The AI Act excludes certain products (Article 2): AI systems developed or used exclusively for military purposes, or authorities who use AI systems in the framework of international agreements for law enforcement and judicial cooperation. Also, certain AI systems are prohibited (Article 5).

Annexes of the AI Act

The AI Act contains three Annexes. Annex I describes the “Artificial Intelligence Techniques and Approaches.” All techniques and approaches listed in Annex I are subject to the AI Act.

AI products meeting the requirements listed in Article 6 of the AI Act are identified as “high-risk” products. This is the case if an AI system is (cumulative):

Intended to be used as a safety component of a product, or is itself an AI product, covered by Union harmonization legislation (such as all NLF legislations), listed in Annex II of the AI Act;
And, the product (a) is required to undergo a third-party conformity assessment based on the legislation listed in Annex II of the AI Act.

Additionally, all AI products listed in Annex III of the AI Act are considered high-risk.

As indicated above, the MDR and IVDR are NLF legislations, and as such, medical devices which require Notified Body involvement according to the MDR or IVDR fall automatically into the high-risk AI category.
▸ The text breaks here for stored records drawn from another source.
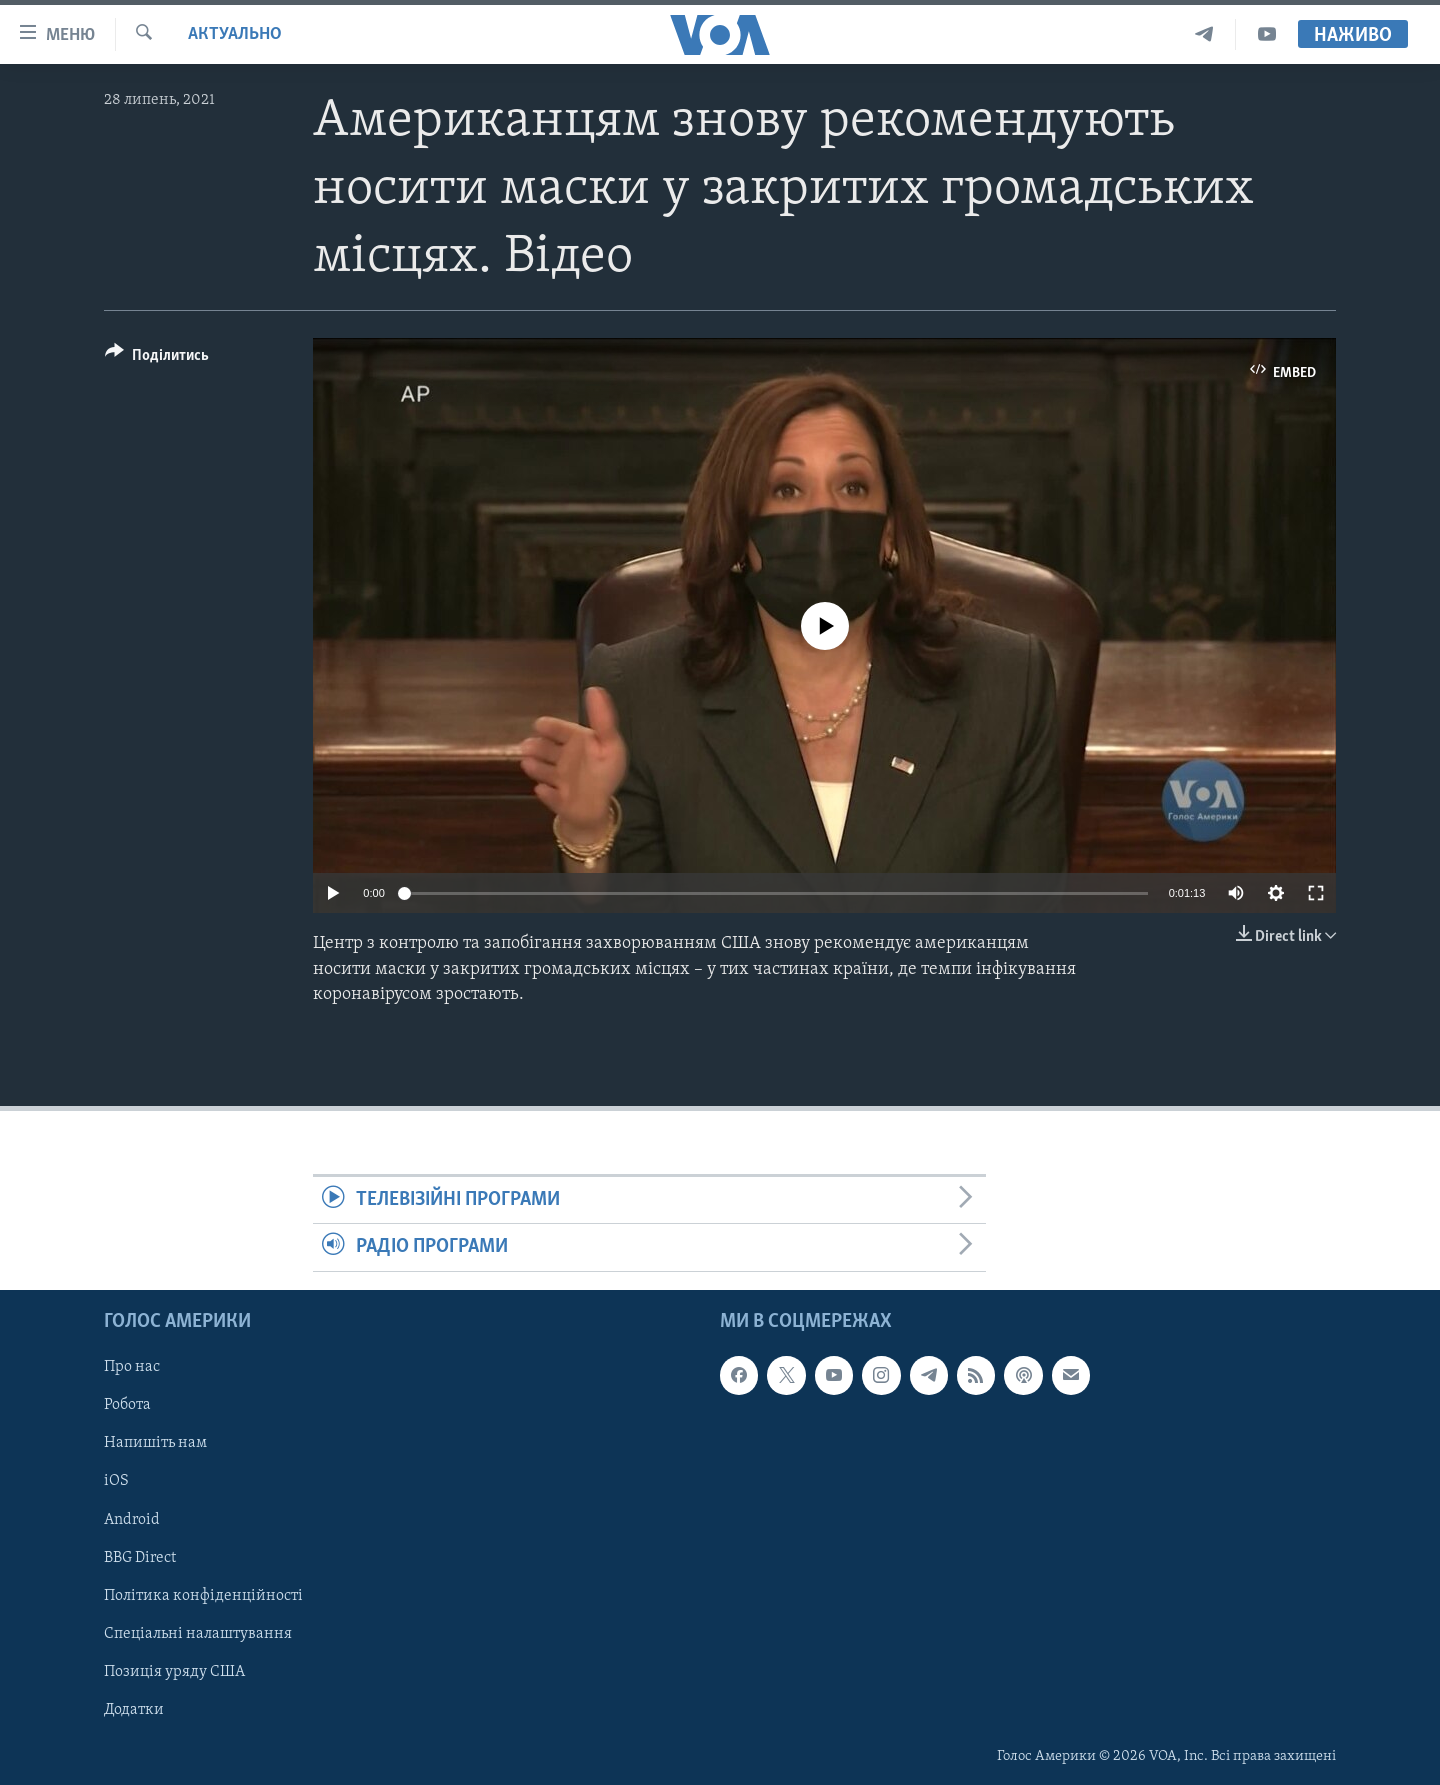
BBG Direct (140, 1557)
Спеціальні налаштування (198, 1633)
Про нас (132, 1367)
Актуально (235, 34)
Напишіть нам (155, 1443)
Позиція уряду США (174, 1671)
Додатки (134, 1709)
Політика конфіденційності (203, 1595)
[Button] (157, 358)
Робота (127, 1405)
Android (132, 1519)
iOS (116, 1481)
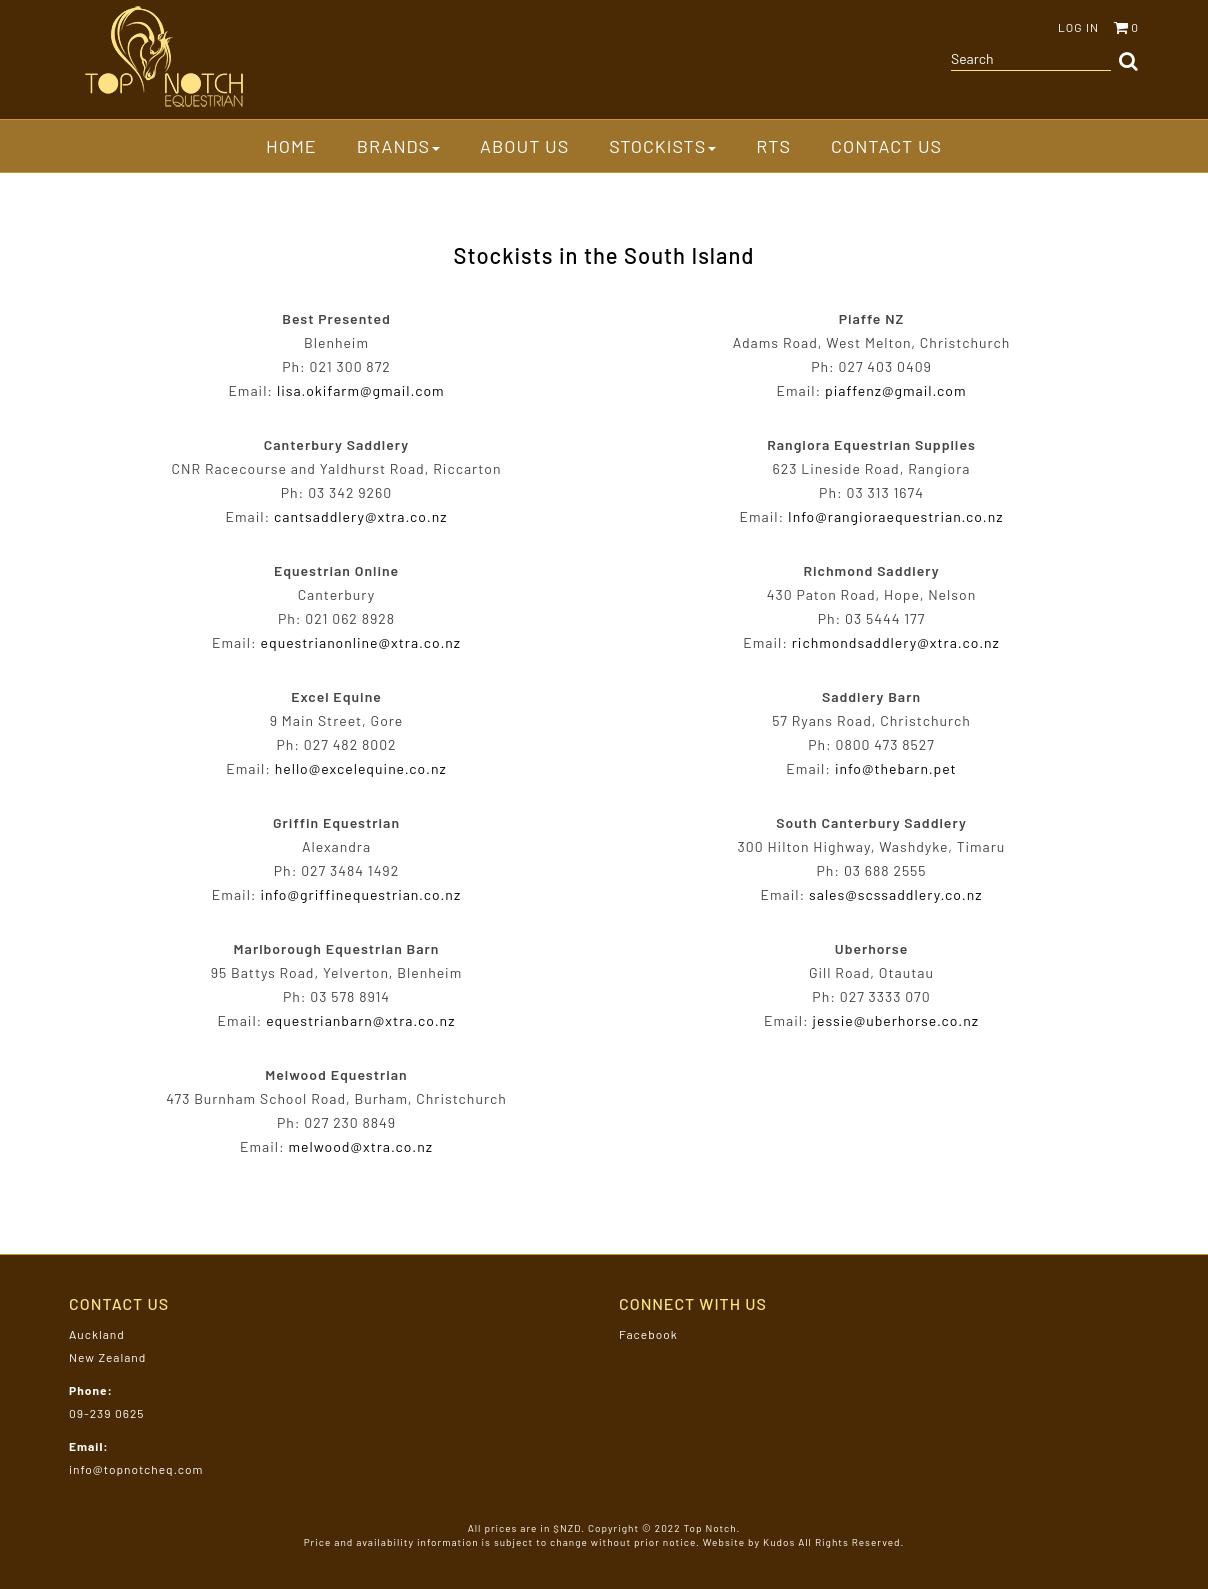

This would imply that a Notified Body would need to conduct the AI conformity assessment, as well as the MDR or IVDR assessment.

High-risk AI systems and the complications in the AI Act

High-risk AIs need to comply with the requirements listed in Chapter II of the AI Act, and this is where it gets more complex.

For one thing, there are inconsistencies between the terms and definitions used in the AI Act and those used in the MDR and IVDR. The same terms are used, but the definitions are not the same.

Second, some of the requirements of the AI Act for high-risk devices are contradictory to requirements from other EU legislations. For example, the requirements listed in Article 10 (“Data and data governance”) and Article 12 (“Record-keeping”) are extremely difficult (if not impossible) to meet for manufacturers of medical devices. Manufacturers are per definition not allowed to keep patient-specific data on file, as this would be an infringement of privacy legislation such as the General Data Protection Regulation (Regulation (EU) 2016/679, GDPR). Nor do device manufacturers have visibility into patient data used during clinical studies to demonstrate clinical benefits, safety and effectiveness. Nevertheless, the manufacturer is required to be able to identify the natural persons involved in the verification results.

In addition, the AI Act requires that “training, validation and testing data sets shall be relevant, representative, free of errors and complete.” However, device manufacturers must also comply with the GDPR, and in this context they would find it impossible to verify the accuracy and completeness of data that they are prohibited from accessing by the GDPR as well as member states’ healthcare laws.

Similar challenges are raised in terms of clinical investigations and AI Act requirements. Establishing “complete” clinical data sets for devices targeting rare diseases, for example, can take many years. Any such devices with AI components could not be placed on the EU market until such data could be obtained and verified, according to the AI Act in its current draft form, potentially limiting treatment options for patients.

Concluding remarks

We can go on and on regarding the challenges that still need to be tackled. If the current version of the AI Act is adopted, this would lead to legal uncertainties for medical device manufacturers because of the contradictions in the terms and definitions between the AI Act and those of the MDR and IVDR. Closer alignment between the AI Act, the GDPR and other data-related legislations must also be considered.

Nevertheless, we also need to realize that time is ticking. EU lawmakers have commenced the negotiations to finalize the new legislation. The first trilogue took place in June 2023 and the second trilogue took place in July.